=== WRITTEN EXERCISE A ===
Please lay out every line of the records as a numbered list, leaving out any blank lines.

=== TEXT ===
◆ ◆ ◆ ◆
We’re very pleased at uncube to be featuring all six episodes of Al Jazeera English’s fine new documentary series Rebel Architecture. Spanning the globe from Spain to Vietnam, Nigeria to Pakistan, and Rio de Janeiro to the Israeli-Palestinian border, each half-hour episode follows an architect pushing the boundaries of the profession, working at the edges of legality and on ways to directly improve living conditions and effect change. This week we see episode five: Reality Bites (directed by Riaan Hendicks), which follows Nigerian architect Kunlé Adeyemi’s attempts to improve the living conditions in Nigeria’s waterside slums with his designs for floating buildings (see his floating school in Makoko in uncube issue No. 17: Construct Africa).
Having spent years on high profile construction projects for museums and international corporations, Nigerian Architect Kunlé Adeyemi, came to realise that architecture needs to be about “people before icons”.
◆ ◆ ◆ ◆
=== DATASET RECORDS ===

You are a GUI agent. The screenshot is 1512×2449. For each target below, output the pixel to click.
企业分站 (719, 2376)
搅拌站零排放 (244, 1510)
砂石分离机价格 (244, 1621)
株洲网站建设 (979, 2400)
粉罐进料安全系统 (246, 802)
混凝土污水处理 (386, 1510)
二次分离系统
◆ ◆ ◆ ◆
=== WRITTEN EXERCISE B ===
According to the Rebel Architecture text, who directed episode five, Reality Bites?

=== EXERCISE SOLUTION A ===
1. You are a GUI agent. The screenshot is 1512×2449. For each target below, output the pixel to click.
2. 企业分站 (719, 2376)
3. 搅拌站零排放 (244, 1510)
4. 砂石分离机价格 (244, 1621)
5. 株洲网站建设 (979, 2400)
6. 粉罐进料安全系统 (246, 802)
7. 混凝土污水处理 (386, 1510)
8. 二次分离系统

=== EXERCISE SOLUTION B ===
Riaan Hendicks